- Zadanie pisemne A
Na jakim etapie reprezentacja Ghany zakończyła udział w mundialu w Republice Południowej Afryki według tekstu o reprezentacji Ghany?

- Podany tekst
++++

Ghana: Afrykańskie perełki


10 czerwca 2014 Ghana: Afrykańskie perełki

Reprezentacja Ghany była rewelacją mundialu na afrykańskich boiskach w Republice Południowej Afryki. „Czarne Gwiazdy” okazały się czarnym koniem turnieju, który udział w mundialu zakończył na ćwierćfinale. Druga najlepsza drużyna Pucharu Narodów Afryki z tego roku powalczy jeszcze o coś więcej. Tylko czy stać ją na dużo?


Udostępnij na Udostępnij na

Oszust?! Zbawiciel?! Dwie odmienne opinie o jednym zawodniku. O co chodzi? W głowach większości kibiców z „Trzeciego Świata” wciąż jest ćwierćfinał, w którym występowały drużyny z Ameryki Południowej i Afryki. Pierwsze określenie odnosi się do Luisa Suareza, o którym mówiono w ten sposób w całej Ghanie, a nawet na kontynencie, tuż po tym, gdy ten w dogrywce wybił piłkę ręką z linii bramkowej. W wyniku jego zagrania doszło do serii rzutów karnych. W nich Urugwaj pokonał „Czarne Gwiazdy” i ostatecznie zmierzył się w półfinale mundialu 2010. Irytacji i żalu nie było końca. Złośliwie mówiło się o tym, że była to jedna z lepszych, jeśli nie najlepsza, parada całych mistrzostw. Przyznał to również sam zawodnik. Interwencja ta kosztowała Ghanę bardzo dużo, jednak zawodnicy nie spuścili z tonu i pewnie zagwarantowali sobie awans na brazylijskie zawody. Srebrni medaliści PNA przeszli przez drugą i trzecią rundę jak burza, przegrywając tylko dwa spotkania. Jak burza będą chcieli przejść przez sam turniej, o który ciężko walczyli.

++++

Dane elementów i położenia tekstu
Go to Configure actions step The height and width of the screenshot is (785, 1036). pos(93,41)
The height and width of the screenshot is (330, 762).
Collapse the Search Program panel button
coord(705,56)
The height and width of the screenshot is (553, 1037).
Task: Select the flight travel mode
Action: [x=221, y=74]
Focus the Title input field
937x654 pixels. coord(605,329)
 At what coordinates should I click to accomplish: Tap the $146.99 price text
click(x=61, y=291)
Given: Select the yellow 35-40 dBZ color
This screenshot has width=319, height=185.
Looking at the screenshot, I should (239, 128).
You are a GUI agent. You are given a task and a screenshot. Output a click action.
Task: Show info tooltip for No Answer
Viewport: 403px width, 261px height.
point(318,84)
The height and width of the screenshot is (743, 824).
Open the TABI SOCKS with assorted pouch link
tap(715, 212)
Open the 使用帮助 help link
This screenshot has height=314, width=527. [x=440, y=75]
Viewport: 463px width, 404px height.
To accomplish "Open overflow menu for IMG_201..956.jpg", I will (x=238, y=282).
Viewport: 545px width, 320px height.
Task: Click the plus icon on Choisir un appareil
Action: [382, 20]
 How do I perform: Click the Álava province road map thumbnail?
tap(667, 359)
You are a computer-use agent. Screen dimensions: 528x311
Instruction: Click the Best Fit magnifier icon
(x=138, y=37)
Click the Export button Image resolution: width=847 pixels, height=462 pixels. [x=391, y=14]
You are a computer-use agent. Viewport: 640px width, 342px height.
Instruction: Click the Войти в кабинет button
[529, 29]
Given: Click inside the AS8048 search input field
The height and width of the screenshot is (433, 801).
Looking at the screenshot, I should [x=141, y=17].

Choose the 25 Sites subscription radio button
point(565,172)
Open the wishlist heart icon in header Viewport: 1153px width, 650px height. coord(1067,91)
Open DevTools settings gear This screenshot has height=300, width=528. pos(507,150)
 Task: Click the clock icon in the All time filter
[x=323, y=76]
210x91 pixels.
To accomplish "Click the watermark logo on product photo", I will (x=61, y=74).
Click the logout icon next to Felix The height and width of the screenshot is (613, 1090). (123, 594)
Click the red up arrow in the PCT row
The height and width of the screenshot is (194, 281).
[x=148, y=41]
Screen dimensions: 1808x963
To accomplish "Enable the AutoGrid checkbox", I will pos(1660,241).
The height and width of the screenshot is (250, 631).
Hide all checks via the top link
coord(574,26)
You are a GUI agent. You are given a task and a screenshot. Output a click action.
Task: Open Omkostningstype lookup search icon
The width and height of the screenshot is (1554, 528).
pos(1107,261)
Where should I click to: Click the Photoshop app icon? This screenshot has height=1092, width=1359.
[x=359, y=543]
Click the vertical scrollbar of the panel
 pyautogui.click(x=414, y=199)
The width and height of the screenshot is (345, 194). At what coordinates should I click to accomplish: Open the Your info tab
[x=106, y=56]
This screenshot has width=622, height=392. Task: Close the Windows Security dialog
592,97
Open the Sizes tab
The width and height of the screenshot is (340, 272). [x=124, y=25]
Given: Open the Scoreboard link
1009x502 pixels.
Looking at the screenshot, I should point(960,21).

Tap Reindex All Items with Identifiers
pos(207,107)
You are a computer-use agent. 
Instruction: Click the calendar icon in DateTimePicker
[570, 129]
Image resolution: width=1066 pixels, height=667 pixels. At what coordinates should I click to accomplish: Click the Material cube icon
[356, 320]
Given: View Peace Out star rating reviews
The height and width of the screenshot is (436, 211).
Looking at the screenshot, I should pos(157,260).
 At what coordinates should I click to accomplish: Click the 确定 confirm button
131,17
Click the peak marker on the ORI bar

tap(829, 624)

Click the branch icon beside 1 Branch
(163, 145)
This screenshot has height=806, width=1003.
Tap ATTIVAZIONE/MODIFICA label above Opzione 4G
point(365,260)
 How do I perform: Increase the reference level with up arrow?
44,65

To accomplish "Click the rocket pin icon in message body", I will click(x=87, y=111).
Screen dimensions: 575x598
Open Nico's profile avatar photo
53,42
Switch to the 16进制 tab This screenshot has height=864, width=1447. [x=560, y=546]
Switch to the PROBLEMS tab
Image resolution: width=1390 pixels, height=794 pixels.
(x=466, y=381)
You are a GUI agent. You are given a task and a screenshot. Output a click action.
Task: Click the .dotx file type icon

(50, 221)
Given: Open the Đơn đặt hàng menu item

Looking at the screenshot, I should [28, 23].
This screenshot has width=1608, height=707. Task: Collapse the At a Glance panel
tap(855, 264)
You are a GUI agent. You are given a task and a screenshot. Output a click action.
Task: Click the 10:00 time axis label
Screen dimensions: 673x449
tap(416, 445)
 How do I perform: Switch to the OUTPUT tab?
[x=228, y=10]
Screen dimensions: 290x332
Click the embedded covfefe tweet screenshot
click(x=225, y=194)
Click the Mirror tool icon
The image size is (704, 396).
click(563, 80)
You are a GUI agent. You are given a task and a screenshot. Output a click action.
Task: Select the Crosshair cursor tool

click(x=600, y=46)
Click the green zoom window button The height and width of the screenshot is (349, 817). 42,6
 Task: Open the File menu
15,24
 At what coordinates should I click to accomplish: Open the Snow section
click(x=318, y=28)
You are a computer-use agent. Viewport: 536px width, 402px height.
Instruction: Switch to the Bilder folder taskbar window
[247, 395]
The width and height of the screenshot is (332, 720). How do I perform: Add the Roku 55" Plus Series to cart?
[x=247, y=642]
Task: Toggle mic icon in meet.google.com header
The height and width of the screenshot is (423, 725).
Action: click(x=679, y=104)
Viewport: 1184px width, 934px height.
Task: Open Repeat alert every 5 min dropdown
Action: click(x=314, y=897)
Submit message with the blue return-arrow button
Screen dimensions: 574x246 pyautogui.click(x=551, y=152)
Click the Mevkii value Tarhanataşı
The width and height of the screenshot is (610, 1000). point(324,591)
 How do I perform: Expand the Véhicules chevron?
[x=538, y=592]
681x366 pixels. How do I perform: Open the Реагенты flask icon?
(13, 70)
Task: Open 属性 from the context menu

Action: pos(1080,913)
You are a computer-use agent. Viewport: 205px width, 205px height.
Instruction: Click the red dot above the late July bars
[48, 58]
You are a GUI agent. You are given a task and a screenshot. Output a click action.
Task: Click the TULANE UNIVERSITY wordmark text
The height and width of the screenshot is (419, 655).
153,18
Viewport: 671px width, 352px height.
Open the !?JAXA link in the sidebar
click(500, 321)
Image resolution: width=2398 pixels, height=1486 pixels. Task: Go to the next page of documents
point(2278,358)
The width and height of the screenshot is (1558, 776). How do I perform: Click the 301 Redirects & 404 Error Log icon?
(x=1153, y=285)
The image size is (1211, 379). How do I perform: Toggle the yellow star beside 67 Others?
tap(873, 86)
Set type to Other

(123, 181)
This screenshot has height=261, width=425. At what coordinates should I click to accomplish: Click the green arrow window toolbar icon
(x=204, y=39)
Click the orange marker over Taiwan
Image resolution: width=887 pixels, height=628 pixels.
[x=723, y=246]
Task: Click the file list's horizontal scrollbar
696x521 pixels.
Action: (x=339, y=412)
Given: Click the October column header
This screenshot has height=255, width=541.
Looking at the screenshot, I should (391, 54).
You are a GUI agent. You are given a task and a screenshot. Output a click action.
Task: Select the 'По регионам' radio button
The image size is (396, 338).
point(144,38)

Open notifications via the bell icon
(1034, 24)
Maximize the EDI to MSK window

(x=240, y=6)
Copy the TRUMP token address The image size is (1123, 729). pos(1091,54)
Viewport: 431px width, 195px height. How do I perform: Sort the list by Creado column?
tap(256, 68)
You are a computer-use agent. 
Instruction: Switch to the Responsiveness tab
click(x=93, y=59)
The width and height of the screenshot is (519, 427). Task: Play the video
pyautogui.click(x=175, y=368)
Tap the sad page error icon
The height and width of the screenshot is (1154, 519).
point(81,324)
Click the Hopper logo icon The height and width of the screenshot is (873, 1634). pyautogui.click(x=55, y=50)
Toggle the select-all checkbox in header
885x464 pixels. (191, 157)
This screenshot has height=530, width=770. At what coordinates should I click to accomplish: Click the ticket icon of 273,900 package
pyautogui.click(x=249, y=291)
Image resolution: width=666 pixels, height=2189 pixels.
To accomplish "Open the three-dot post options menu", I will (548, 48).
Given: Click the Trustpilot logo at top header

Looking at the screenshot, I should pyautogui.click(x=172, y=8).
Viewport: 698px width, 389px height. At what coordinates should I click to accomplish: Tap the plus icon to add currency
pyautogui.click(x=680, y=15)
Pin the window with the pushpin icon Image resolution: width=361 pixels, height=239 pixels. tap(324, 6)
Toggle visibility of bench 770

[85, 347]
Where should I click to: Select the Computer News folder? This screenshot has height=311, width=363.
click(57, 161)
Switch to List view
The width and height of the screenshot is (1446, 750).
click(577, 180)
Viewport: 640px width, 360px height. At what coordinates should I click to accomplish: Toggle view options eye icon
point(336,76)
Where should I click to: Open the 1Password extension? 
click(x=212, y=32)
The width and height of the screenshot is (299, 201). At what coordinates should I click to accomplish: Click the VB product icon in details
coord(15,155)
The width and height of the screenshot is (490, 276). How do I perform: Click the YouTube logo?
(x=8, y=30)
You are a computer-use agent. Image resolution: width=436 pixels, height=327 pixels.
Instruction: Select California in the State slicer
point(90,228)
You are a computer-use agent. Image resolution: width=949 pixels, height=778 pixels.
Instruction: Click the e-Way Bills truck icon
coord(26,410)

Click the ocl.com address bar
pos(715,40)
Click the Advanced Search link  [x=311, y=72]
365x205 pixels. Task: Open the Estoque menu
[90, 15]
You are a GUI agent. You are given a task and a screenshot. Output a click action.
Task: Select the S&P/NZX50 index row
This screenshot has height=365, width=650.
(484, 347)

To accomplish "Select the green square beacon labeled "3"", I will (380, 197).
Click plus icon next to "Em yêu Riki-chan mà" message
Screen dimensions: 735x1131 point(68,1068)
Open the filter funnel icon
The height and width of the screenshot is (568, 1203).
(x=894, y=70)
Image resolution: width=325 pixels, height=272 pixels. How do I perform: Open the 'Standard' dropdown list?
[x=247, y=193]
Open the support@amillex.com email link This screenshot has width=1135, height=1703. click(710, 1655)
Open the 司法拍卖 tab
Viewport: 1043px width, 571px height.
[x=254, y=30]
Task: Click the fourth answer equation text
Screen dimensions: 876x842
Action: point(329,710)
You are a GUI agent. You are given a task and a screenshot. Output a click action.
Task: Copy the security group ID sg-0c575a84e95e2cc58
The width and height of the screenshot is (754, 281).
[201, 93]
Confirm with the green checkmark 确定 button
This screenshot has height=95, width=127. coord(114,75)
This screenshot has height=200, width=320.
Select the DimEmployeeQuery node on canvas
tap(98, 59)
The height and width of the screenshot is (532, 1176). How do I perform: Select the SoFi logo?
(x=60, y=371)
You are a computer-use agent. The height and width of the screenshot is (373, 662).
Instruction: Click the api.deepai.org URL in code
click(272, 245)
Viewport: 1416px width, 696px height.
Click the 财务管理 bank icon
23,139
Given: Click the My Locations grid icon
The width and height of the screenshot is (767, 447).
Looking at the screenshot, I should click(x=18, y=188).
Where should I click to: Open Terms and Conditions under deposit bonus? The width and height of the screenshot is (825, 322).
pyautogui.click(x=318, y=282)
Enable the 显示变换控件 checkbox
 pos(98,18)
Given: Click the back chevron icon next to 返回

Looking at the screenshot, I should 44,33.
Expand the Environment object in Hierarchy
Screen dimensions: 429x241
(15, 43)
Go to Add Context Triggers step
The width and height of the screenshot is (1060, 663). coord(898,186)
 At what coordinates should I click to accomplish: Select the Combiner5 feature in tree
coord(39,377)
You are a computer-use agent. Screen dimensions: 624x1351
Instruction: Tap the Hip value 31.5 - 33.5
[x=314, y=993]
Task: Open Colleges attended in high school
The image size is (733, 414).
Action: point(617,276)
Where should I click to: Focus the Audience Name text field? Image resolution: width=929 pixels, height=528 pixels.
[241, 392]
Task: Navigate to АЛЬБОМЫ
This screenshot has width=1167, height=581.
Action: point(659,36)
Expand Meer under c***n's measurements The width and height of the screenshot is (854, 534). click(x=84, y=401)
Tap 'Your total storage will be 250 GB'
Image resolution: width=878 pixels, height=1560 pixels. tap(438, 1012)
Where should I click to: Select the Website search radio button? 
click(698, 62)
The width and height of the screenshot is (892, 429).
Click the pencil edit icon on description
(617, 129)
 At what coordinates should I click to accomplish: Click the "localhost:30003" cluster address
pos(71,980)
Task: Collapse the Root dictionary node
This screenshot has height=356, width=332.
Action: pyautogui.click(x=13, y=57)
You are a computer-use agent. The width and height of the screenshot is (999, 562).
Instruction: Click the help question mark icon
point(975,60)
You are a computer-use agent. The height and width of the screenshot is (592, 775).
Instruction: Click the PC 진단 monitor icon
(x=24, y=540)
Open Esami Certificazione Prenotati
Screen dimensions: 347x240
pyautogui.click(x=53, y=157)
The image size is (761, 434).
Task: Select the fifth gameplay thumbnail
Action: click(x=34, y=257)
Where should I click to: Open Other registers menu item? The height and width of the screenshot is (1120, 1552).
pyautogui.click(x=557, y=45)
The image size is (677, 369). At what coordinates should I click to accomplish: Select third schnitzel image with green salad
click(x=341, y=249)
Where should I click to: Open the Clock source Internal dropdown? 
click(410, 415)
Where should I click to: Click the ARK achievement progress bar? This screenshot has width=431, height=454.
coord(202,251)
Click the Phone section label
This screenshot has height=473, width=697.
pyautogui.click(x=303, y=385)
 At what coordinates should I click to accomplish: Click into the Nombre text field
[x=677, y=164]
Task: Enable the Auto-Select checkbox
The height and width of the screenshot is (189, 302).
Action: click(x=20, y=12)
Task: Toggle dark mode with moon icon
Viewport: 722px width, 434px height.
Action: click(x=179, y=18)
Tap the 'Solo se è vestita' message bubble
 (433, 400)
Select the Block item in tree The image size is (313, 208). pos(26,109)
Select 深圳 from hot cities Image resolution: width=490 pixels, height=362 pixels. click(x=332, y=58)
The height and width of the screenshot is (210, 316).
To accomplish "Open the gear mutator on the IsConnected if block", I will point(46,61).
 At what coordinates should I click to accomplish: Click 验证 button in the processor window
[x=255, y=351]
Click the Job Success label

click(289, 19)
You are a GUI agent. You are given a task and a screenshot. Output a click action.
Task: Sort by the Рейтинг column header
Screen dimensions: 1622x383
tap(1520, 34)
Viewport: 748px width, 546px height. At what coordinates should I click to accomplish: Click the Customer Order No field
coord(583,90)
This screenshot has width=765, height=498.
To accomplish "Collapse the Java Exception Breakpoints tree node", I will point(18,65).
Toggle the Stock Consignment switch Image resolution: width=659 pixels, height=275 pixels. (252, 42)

++++

- Zadanie pisemne B
Wypisz dokładnie z rekordów wiersze, zaczynając od wiersza zawierającego "Task: Click the fourth answer equation text", a kończąc na wierszu zawierającym "click(272, 245)".

- Poprawna odpowiedź A
Na ćwierćfinale.

- Poprawna odpowiedź B
Task: Click the fourth answer equation text
Screen dimensions: 876x842
Action: point(329,710)
You are a GUI agent. You are given a task and a screenshot. Output a click action.
Task: Copy the security group ID sg-0c575a84e95e2cc58
The width and height of the screenshot is (754, 281).
[201, 93]
Confirm with the green checkmark 确定 button
This screenshot has height=95, width=127. coord(114,75)
This screenshot has height=200, width=320.
Select the DimEmployeeQuery node on canvas
tap(98, 59)
The height and width of the screenshot is (532, 1176). How do I perform: Select the SoFi logo?
(x=60, y=371)
You are a computer-use agent. The height and width of the screenshot is (373, 662).
Instruction: Click the api.deepai.org URL in code
click(272, 245)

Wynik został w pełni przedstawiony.